:: Task details ::
For this exercise, write out only the lines of the entries below from the one with "Given: Open Parent" up to and including the one with "Click the horizontal", exactly as they are. Pictures stay out.

=== Material shown ===

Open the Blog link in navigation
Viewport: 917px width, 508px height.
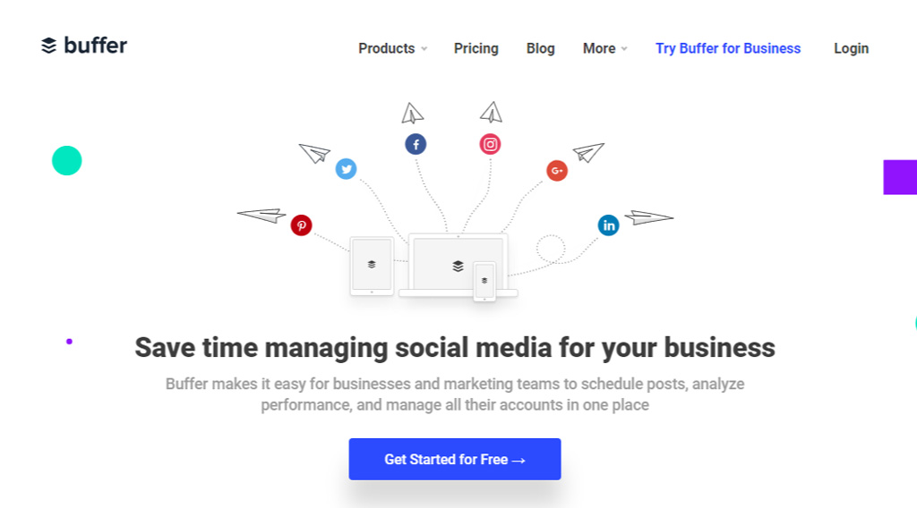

===
=== Material shown ===

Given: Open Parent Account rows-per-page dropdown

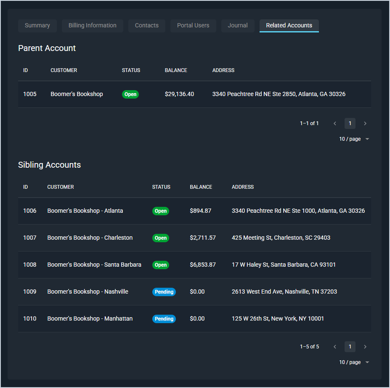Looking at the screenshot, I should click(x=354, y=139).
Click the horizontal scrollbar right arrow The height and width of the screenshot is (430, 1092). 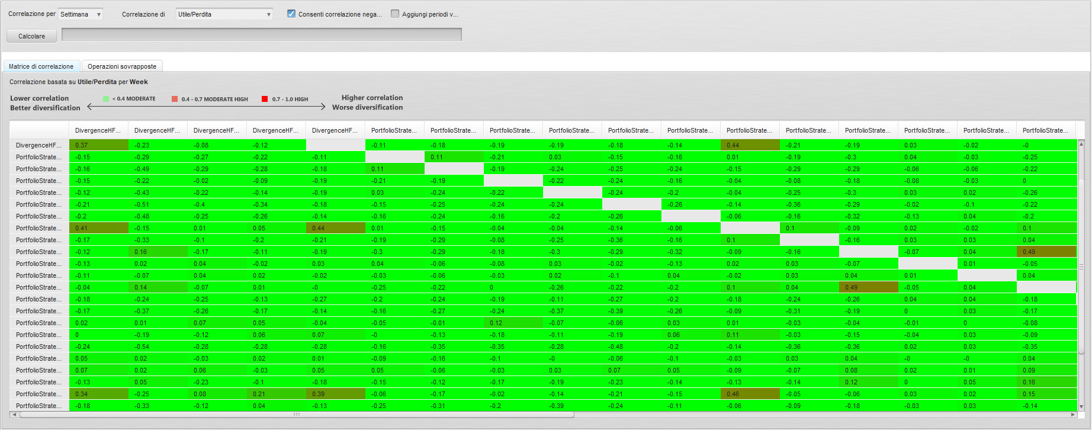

===

:: Answer to this task ::
Given: Open Parent Account rows-per-page dropdown

Looking at the screenshot, I should click(x=354, y=139).
Click the horizontal scrollbar right arrow The height and width of the screenshot is (430, 1092). 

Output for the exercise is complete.